▸ **What the task asks**: Give the count of lines in the entries that include "grid", and write nothing besides it.

▸ **Data for processing**:
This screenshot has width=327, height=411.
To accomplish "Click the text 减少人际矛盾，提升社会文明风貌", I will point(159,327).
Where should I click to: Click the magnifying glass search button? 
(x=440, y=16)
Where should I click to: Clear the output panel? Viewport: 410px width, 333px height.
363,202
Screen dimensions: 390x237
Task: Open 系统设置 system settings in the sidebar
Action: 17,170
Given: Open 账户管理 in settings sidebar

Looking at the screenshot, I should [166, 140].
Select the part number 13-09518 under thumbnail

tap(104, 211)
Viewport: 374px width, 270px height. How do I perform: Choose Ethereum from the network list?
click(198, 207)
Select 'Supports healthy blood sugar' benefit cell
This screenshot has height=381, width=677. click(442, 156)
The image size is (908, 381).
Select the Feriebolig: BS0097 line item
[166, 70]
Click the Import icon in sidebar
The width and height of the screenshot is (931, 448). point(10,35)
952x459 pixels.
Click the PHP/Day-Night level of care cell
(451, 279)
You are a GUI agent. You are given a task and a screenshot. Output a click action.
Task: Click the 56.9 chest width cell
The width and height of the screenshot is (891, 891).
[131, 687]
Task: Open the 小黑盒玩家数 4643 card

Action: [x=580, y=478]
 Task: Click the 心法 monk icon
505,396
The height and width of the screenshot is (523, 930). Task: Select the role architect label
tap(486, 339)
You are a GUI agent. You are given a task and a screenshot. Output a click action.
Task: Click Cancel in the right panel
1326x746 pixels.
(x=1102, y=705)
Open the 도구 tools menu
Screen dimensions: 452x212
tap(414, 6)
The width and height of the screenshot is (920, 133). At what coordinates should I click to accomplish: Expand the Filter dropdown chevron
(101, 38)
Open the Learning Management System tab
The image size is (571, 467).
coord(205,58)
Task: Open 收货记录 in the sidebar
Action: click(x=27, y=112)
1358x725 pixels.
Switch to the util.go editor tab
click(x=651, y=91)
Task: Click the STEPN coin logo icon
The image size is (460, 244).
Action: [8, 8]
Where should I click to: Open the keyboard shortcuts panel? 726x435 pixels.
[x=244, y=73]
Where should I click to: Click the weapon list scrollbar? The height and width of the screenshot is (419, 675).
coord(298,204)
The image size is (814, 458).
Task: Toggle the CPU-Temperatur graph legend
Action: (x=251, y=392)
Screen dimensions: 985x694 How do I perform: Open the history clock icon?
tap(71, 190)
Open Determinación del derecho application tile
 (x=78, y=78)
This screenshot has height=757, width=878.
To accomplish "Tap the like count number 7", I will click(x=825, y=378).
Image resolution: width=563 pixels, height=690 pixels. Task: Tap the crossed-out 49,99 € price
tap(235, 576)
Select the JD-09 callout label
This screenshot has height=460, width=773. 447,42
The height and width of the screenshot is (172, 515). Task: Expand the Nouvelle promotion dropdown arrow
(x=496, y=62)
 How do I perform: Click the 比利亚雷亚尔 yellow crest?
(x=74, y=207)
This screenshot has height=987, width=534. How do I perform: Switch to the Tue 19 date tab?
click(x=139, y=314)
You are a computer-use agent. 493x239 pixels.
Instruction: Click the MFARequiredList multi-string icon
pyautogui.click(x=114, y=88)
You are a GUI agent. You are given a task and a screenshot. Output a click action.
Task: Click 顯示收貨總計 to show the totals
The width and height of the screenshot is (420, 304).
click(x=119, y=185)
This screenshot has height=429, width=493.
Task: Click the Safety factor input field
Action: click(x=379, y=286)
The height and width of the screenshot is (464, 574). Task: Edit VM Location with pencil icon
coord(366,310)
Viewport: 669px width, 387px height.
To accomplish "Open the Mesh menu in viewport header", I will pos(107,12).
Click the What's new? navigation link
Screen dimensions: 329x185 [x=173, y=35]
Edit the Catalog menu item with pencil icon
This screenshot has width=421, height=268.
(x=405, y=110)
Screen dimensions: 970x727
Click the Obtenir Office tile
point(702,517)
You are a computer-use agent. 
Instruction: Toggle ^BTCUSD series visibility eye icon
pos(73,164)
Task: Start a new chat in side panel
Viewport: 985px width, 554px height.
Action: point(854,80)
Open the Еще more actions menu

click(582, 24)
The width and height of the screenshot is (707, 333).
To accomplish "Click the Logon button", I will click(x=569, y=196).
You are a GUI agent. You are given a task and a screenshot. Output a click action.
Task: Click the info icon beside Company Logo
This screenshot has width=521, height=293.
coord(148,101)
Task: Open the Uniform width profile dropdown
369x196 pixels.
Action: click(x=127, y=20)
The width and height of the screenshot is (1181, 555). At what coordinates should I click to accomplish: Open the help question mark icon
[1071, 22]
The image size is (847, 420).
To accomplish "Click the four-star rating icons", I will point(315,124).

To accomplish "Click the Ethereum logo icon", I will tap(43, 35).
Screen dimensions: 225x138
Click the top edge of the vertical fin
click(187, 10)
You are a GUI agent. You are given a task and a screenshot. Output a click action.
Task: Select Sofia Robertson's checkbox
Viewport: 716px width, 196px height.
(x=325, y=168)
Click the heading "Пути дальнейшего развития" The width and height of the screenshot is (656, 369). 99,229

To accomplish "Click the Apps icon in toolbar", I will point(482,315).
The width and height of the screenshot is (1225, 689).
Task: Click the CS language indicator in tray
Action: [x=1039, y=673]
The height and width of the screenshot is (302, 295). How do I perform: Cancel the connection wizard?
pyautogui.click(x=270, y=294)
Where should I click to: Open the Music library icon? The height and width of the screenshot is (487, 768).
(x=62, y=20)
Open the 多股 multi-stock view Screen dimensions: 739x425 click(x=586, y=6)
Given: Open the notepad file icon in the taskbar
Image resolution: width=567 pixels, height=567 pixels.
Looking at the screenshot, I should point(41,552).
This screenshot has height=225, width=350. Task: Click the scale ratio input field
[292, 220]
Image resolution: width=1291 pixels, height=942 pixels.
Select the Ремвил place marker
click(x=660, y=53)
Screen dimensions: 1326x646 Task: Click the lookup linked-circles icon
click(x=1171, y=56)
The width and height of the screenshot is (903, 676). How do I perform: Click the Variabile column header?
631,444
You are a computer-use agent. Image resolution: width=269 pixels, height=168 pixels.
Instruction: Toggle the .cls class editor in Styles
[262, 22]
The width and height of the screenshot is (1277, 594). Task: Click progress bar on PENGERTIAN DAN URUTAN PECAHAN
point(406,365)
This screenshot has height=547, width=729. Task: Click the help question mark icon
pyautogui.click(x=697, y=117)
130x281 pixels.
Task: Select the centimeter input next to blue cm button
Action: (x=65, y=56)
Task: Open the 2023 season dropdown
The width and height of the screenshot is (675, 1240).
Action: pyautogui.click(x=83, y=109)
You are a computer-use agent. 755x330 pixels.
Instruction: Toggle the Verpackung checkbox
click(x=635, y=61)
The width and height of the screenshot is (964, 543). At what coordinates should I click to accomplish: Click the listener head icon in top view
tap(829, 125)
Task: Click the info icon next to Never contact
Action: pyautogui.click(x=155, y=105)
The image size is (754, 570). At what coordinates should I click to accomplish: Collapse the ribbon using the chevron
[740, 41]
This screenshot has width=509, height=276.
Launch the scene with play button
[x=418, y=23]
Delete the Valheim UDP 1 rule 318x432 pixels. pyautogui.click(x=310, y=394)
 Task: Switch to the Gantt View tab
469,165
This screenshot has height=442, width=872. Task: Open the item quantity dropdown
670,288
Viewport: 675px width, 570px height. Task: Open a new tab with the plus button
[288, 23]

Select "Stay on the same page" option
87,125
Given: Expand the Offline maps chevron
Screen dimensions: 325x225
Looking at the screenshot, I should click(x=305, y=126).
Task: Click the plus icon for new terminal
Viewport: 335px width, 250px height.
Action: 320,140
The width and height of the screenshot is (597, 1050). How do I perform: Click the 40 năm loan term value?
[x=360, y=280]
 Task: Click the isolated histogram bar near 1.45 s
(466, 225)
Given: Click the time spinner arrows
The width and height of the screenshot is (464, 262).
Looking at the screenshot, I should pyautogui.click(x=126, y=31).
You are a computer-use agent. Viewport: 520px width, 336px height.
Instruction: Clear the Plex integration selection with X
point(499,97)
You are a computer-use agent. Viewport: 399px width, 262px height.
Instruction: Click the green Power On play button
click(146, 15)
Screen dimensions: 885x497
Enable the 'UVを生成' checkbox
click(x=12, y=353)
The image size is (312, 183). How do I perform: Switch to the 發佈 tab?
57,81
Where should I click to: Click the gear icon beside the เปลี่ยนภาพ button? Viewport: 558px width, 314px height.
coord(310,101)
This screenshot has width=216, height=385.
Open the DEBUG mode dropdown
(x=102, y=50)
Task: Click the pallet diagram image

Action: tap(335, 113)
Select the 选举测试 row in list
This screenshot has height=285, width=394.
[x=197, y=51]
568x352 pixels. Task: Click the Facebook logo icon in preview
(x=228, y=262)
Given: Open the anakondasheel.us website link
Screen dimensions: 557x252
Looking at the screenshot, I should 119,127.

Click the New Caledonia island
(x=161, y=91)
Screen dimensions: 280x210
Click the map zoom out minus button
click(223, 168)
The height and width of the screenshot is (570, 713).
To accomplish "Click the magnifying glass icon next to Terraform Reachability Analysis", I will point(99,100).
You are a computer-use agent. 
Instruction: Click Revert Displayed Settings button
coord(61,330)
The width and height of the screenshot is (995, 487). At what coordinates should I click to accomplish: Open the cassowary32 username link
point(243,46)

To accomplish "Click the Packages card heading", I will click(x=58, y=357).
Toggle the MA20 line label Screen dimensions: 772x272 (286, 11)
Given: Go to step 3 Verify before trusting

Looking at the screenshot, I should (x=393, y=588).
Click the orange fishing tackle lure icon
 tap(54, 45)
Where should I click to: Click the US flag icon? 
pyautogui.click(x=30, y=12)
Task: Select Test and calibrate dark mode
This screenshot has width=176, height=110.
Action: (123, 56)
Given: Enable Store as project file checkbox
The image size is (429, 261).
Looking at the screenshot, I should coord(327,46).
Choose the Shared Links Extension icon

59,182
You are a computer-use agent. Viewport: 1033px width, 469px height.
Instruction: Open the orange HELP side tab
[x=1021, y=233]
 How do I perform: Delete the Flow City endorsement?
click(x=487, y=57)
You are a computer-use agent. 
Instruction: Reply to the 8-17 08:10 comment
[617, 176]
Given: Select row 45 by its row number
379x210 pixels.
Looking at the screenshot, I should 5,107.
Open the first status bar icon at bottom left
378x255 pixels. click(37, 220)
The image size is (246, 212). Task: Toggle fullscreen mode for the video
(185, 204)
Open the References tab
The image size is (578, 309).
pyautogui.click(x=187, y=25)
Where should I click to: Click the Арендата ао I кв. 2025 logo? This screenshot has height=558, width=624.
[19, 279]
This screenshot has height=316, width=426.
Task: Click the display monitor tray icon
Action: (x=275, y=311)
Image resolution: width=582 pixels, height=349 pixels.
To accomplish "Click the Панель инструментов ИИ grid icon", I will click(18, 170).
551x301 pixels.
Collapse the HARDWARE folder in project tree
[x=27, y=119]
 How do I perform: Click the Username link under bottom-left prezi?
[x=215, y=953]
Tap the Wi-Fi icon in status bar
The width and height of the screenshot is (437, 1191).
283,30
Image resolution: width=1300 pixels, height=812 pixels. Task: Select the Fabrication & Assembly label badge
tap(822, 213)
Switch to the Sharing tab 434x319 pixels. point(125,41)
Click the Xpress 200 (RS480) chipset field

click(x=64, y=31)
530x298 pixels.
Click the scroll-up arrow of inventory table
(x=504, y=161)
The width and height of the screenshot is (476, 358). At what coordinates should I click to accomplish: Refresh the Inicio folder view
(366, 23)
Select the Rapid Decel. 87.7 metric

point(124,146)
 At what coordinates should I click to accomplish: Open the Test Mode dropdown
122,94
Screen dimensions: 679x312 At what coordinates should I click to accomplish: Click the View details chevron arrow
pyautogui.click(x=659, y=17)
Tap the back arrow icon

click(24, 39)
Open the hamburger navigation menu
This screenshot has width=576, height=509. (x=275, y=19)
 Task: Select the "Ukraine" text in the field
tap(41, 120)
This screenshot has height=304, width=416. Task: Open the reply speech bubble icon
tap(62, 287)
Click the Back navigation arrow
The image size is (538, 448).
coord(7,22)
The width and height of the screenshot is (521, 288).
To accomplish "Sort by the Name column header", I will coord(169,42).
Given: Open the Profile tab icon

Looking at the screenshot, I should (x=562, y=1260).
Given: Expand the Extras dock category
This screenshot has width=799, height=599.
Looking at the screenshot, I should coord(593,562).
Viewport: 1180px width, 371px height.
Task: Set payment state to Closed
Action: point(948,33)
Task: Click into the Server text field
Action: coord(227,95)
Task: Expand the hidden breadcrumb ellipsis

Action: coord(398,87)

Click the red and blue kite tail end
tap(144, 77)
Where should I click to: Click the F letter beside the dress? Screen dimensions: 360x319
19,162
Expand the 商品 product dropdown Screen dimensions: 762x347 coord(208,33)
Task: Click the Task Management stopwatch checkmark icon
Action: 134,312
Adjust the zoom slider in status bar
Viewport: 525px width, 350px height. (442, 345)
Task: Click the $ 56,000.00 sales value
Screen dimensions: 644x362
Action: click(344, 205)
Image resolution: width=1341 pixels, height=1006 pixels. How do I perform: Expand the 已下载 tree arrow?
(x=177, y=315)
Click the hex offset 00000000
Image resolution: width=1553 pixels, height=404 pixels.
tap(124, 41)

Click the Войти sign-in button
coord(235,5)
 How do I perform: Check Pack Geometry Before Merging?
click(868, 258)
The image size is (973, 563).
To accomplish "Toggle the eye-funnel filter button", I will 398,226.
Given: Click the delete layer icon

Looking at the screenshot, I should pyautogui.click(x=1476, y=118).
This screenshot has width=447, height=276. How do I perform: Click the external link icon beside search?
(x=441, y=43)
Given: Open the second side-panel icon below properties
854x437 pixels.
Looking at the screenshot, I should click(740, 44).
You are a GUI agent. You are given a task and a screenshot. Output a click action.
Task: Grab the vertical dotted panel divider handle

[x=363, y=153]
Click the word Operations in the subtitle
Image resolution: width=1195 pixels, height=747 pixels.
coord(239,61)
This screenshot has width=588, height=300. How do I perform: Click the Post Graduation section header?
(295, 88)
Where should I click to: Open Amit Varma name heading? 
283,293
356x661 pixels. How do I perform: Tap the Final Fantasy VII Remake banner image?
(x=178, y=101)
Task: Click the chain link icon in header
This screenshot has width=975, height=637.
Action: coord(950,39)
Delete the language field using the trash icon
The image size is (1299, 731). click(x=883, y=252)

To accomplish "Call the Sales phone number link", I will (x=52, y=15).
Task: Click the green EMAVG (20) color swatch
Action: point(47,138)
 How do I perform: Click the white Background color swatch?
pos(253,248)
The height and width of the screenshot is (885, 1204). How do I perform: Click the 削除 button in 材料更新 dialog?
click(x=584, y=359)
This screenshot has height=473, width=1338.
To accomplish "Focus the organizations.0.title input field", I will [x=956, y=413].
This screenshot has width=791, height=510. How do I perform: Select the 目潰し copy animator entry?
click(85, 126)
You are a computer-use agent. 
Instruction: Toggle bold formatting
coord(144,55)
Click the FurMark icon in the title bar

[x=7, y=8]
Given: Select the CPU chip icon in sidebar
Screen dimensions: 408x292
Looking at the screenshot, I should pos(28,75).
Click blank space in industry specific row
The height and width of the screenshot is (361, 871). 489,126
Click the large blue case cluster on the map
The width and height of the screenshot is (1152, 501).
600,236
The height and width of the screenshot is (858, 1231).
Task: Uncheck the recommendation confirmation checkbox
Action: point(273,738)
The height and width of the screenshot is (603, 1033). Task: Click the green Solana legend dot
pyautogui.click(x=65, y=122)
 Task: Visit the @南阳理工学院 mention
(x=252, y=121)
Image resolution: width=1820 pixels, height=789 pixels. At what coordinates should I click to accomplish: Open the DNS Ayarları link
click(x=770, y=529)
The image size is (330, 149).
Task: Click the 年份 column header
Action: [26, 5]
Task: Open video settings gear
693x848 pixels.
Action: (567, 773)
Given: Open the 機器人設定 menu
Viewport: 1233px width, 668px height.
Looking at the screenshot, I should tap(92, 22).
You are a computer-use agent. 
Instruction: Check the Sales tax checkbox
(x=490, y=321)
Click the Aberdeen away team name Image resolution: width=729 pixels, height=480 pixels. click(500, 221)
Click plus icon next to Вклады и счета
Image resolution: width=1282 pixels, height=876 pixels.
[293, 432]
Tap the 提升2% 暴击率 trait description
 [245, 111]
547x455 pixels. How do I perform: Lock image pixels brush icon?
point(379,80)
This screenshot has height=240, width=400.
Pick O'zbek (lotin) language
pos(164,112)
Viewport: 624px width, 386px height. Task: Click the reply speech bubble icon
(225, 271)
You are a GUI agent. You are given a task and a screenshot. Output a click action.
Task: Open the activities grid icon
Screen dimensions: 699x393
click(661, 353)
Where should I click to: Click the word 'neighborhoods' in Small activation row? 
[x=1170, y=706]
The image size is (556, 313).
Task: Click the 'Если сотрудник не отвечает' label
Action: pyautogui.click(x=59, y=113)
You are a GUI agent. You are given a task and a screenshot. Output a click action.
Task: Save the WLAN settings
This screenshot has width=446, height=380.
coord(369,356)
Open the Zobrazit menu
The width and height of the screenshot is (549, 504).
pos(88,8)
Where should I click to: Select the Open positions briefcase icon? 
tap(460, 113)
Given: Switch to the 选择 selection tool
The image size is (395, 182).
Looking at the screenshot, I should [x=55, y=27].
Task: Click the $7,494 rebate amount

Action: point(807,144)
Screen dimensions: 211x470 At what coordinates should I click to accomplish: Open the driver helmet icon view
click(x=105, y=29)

▸ **Output of the exercise**: 2